_Testo di riferimento_.
#####
Ma mentre si rivalutano le carte, sul territorio si continua a costruire e le promesse di rivedere i piani, di fermare il consumo di suolo, di mettere in sicurezza fiumi e torrenti si perdono nei comunicati stampa. Il presidente della Regione, Eugenio Giani, aveva annunciato un cambio di rotta dopo gli eventi del 2023, tuonando verso i sindaci toscani: “Lo dico da presidente della Regione, che nessun sindaco mi venga poi a presentare piani urbanistici dove io stamattina ho visto l’acqua. Noi ci dobbiamo rendere conto, proprio attraverso quella che è la fotografia oggi del territorio, quanto la logica del consumo zero sia importante d’ora in avanti”
Ma a oggi i risultati sono pochi, i cantieri molti e lo stesso presidente in visita nei luoghi colpiti dalla recente alluvione non si è sentito di ripetere quanto detto solo pochi mesi prima a dimostrazione della reale mancanza di volontà in tal senso.
I sindaci e il cemento
C’è anche un’altra responsabilità precisa che non può essere taciuta: quella dei sindaci, che firmano varianti urbanistiche, approvano piani operativi e consentono edificazioni in aree già messe alla prova dal maltempo. Lo fanno ignorando le valutazioni ambientali, sottovalutando le criticità idrauliche, e sovente senza coinvolgere davvero le comunità.
Il risultato è che gli strumenti urbanistici non servono più a prevenire, ma a giustificare. Non progettano la messa in sicurezza, non vincolano interventi di manutenzione idraulica globale ed estesa per tutto il territorio e non ne promuovono più la cura. Servono, piuttosto, a rendere compatibile ciò che non dovrebbe esserlo.
Un esempio lampante è quello di Empoli: colpita duramente dall’alluvione, la città ha visto interi quartieri finire sott’acqua. Eppure, nonostante l’evidenza del rischio, il sindaco non ha ritenuto necessario riaprire una riflessione sui propri strumenti urbanistici, i PSI e i POC, che prevedono nuove edificazioni proprio nelle aree travolte dall’acqua. Una dimostrazione chiara della volontà politica di procedere comunque, anche di fronte a un rischio che è ormai sotto gli occhi di tutti e che – se ignorato – non potrà che aggravarsi.
In una società attenta e padrona di se stessa e dei propri interessi collettivi gli investimenti andrebbero dirottati dalla costruzione del nuovo su terreni vergini, verso il riuso dell’esistente, recuperando aree abbandonate e attraverso progetti di rigenerazione urbana con notevoli vantaggi economici a miglioramento della qualità complessiva della vita come reale cura al degrado ambientale e sociale ormai chiaro per tutti e a cui questi amministratori espongono volontariamente territorio e cittadini.
#####
Dati tratti da un dataset:
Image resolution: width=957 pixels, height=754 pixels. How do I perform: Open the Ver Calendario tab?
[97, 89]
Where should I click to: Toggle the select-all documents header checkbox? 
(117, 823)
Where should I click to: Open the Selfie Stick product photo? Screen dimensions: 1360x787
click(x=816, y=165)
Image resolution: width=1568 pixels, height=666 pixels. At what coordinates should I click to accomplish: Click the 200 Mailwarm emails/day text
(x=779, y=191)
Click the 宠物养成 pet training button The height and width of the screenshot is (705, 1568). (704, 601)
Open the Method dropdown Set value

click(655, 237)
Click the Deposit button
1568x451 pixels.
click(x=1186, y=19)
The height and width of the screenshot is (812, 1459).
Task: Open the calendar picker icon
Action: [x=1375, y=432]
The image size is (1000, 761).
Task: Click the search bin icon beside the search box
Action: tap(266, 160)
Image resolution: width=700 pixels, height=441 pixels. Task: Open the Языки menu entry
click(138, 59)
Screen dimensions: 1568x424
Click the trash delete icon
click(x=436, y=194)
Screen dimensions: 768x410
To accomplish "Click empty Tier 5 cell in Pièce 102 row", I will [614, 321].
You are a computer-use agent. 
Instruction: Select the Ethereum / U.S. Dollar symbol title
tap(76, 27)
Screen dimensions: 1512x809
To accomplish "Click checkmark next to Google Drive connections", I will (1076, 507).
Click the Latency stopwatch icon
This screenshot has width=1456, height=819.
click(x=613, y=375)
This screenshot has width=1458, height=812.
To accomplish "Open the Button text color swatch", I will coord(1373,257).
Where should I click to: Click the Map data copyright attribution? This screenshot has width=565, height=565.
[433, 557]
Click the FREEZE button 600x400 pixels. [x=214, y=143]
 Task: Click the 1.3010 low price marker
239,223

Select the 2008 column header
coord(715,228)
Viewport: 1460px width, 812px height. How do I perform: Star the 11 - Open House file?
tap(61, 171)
#####
_Consegne dell'esercizio_.
1. Secondo il testo di riferimento, quali strumenti urbanistici di Empoli prevedono nuove edificazioni nelle aree travolte dall'acqua?
2. Indica se ciascuna affermazione concorda con il testo di riferimento, rispondendo sì o no e citando le parole decisive del testo: (a) Eugenio Giani è il presidente della Regione. (b) Il sindaco di Empoli ha riaperto una riflessione sui propri strumenti urbanistici dopo l'alluvione. (c) Il testo sostiene che gli investimenti andrebbero spostati verso il riuso dell'esistente.
3. Prosegui il testo sul consumo di suolo in Toscana partendo dopo la sua ultima frase.

_Soluzioni dell'esercizio_.
1. I PSI e i POC.

2.
(a) Sì: "Il presidente della Regione, Eugenio Giani"
(b) No: "il sindaco non ha ritenuto necessario riaprire una riflessione sui propri strumenti urbanistici"
(c) Sì: "gli investimenti andrebbero dirottati dalla costruzione del nuovo su terreni vergini, verso il riuso dell’esistente"

3.
Il suolo: bene comune o merce?
Tutti i dati ci confermano in ottica futura la cronica stagnazione dei trend demografici nazionali che sommato al dato medio per cui nelle città sono presenti abitazioni vuote e sottoutilizzate per almeno il 30-40% dell’esistente attuale e la stagnazione dei trend economici in presenza di molti capannoni vuoti, arriviamo ad avere una situazione per la quale non esiste una reale e documentata necessità di nuove edificazioni.
Oggi attraverso il recupero dell’edificato esistente e non utilizzato, spesso in degrado, si possono realmente coprire abbondantemente tutte le presenti e future richieste di edificazioni provenienti dal comparto edile e immobiliare per i prossimi 10 anni. Perché, allora, non si segue questa strada? La risposta è una: costruire su un terreno vergine costa meno a chi realizza l’intervento e consente al sindaco di portare facilmente soldi in cassa, ma purtroppo il costo per la collettività rimane a saldo passivo, paragonabile ad un debito perenne e difficilmente estinguibile.
Infatti il suolo, come ricorda da anni Paolo Pileri, è una risorsa non rinnovabile che svolge funzioni vitali e insostituibili: assorbe l’acqua, regola il clima, produce cibo, ospita biodiversità.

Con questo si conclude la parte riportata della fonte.